## ASSIGNED TASK 1:
Summarize the article on Tennessee firefighter and police legislation in two sentences.
## ASSIGNED TASK 2:
Go on writing the article on Tennessee firefighter and police legislation, picking up after its final sentence.

## DOCUMENT SECTION:
==================================================
Legislation, sponsored by State Sen. Shane Reeves (R-Murfreesboro), raising the amount of supplemental pay received by professional fire fighters and police officers, advanced in the Tennessee Senate last week. Senate Bill 793 raises the annual supplement for the successful completion of at least 40 hours of in-service training from $600 to $800.
The bill is part of Gov. Bill Lee’s legislative package and is funded in the proposed budget he submitted to the General Assembly Monday night last week. The legislation was approved by the Senate Judiciary Committee on Tuesday.
“Our police and firefighters put themselves in harm’s way to keep us safe and in-service training is essential to help them perform in very difficult situations,” said Reeves. “I am very pleased to have the opportunity to sponsor a bill to help them by raising their in-service training supplement.”
There are approximately 6,848 firefighters and 14,680 law enforcement officers that would be eligible for this cash salary supplement, for a total of 21,528 individuals covered under the bill.
Another proposal to aid professional firefighters advanced through the Senate Commerce and Labor Committee this week to help those who contract cancer as result of their employment. Senate Bill 1442, sponsored by Senator Paul Bailey (R-Sparta), creates a presumption that any conditions or impairments of full-time firefighters caused by certain occupational cancers occurred while on the job, and establishes eligibility for worker’s compensation benefits. The cancers include non-Hodgkin’s lymphoma, colon cancer, skin cancer or multiple myeloma.
==================================================
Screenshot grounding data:
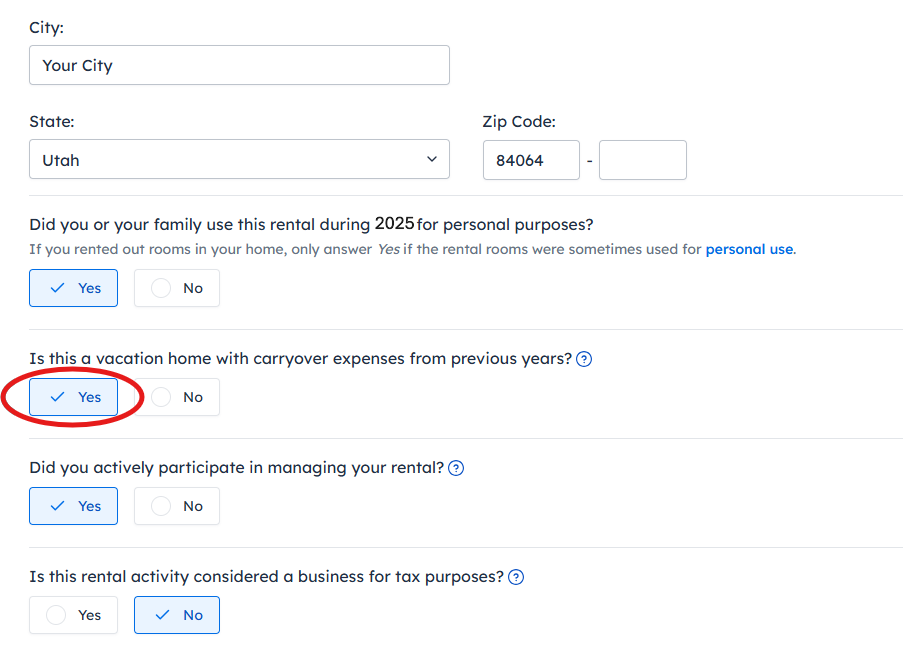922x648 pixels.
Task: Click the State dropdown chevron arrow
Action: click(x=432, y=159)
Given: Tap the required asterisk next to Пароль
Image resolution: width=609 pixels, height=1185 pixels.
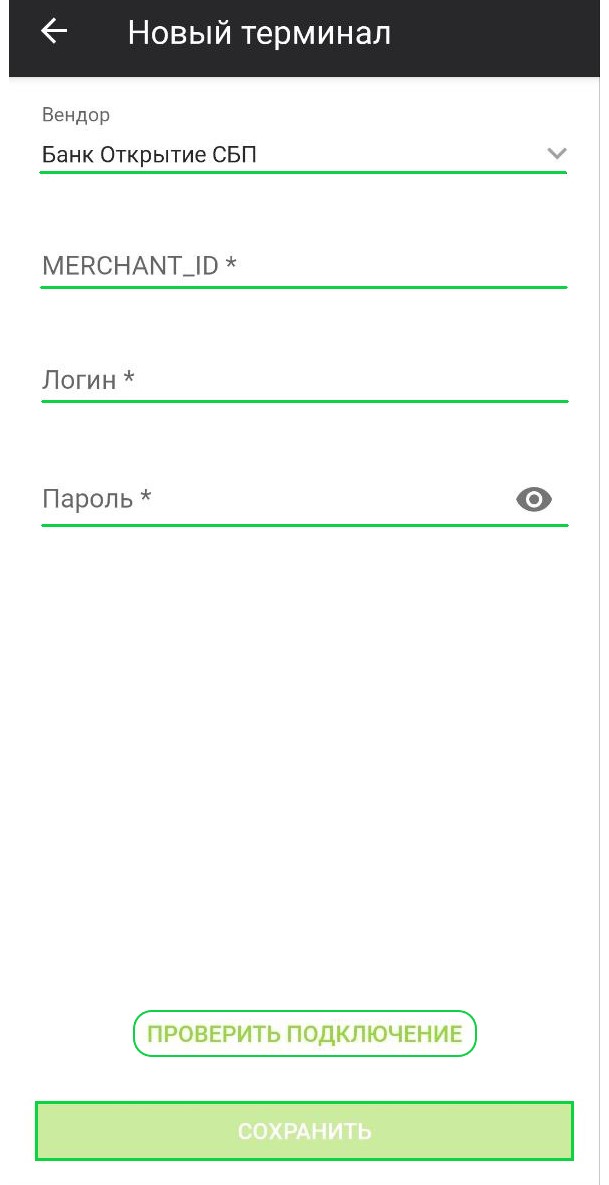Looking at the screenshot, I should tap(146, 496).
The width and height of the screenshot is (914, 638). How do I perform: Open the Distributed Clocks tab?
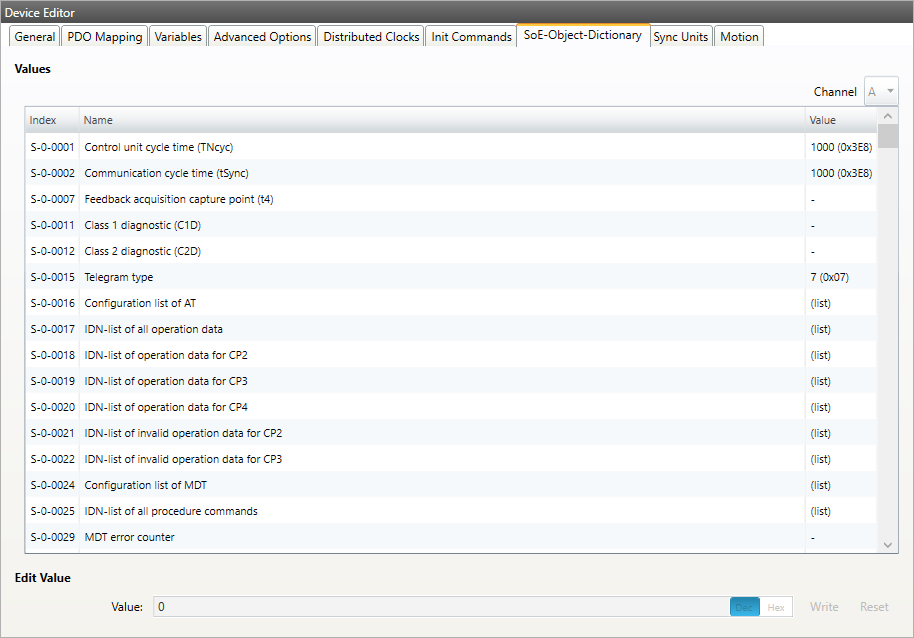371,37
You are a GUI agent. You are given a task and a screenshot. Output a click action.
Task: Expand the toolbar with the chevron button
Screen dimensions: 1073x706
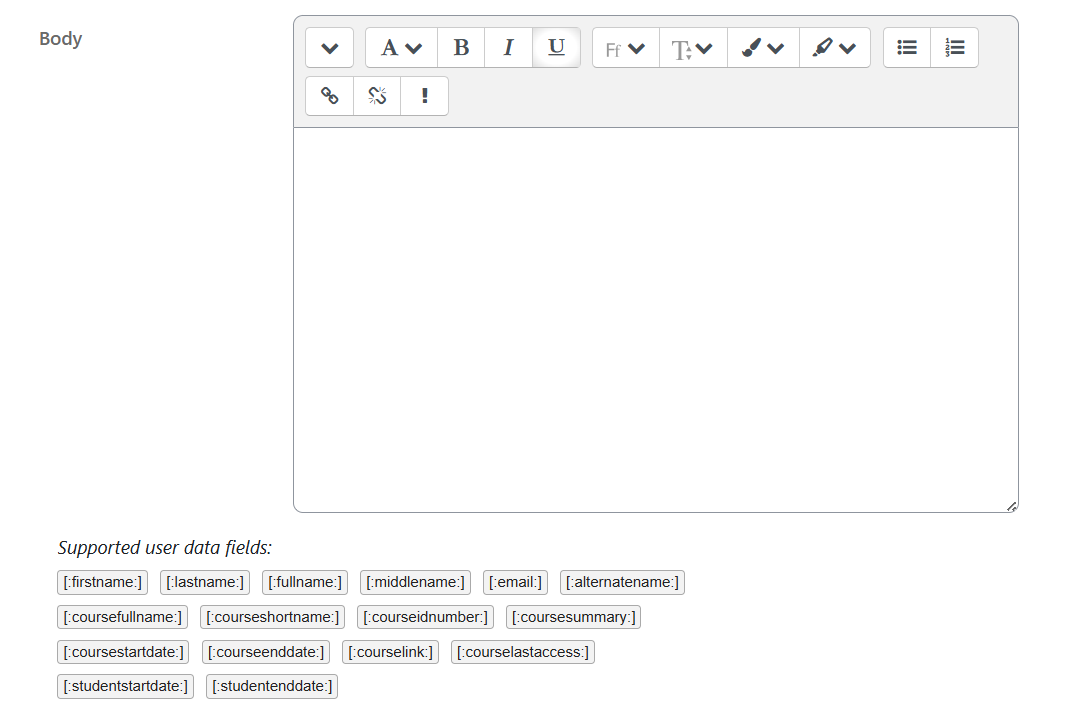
==================================================
## ANSWER AREA 1:
Senate Bill 793, sponsored by State Sen. Shane Reeves and part of Gov. Bill Lee's legislative package, raises the annual supplement that professional firefighters and police officers receive for completing at least 40 hours of in-service training from $600 to $800, and the Senate Judiciary Committee approved it. Senate Bill 1442, sponsored by Senator Paul Bailey, advanced through the Senate Commerce and Labor Committee; it presumes that conditions of full-time firefighters caused by certain occupational cancers occurred on the job and makes them eligible for worker's compensation benefits.

## ANSWER AREA 2:
Eligible firefighters must have been exposed to heat, smoke and fumes or carcinogenic, poisonous, toxic or chemical substances during the course of five or more consecutive years of employment with a fire department. Under the bill, an eligible firefighter may file a medical claim pertaining to any condition or impairment of the cancers listed in the bill for up to five years after the most recent date of exposure.
“The brave men and women who selflessly keep our communities safe while fighting fires deserve everything we can do to help them with conditions suffered on the job,” said Bailey. “Firefighters experience cancer at rates much higher than the general public and this bill seeks to help them get needed assistance.”
Both bills advanced to the Senate Finance, Ways and Means Committee where they will be considered for their financial impact before moving to the Senate floor for final consideration.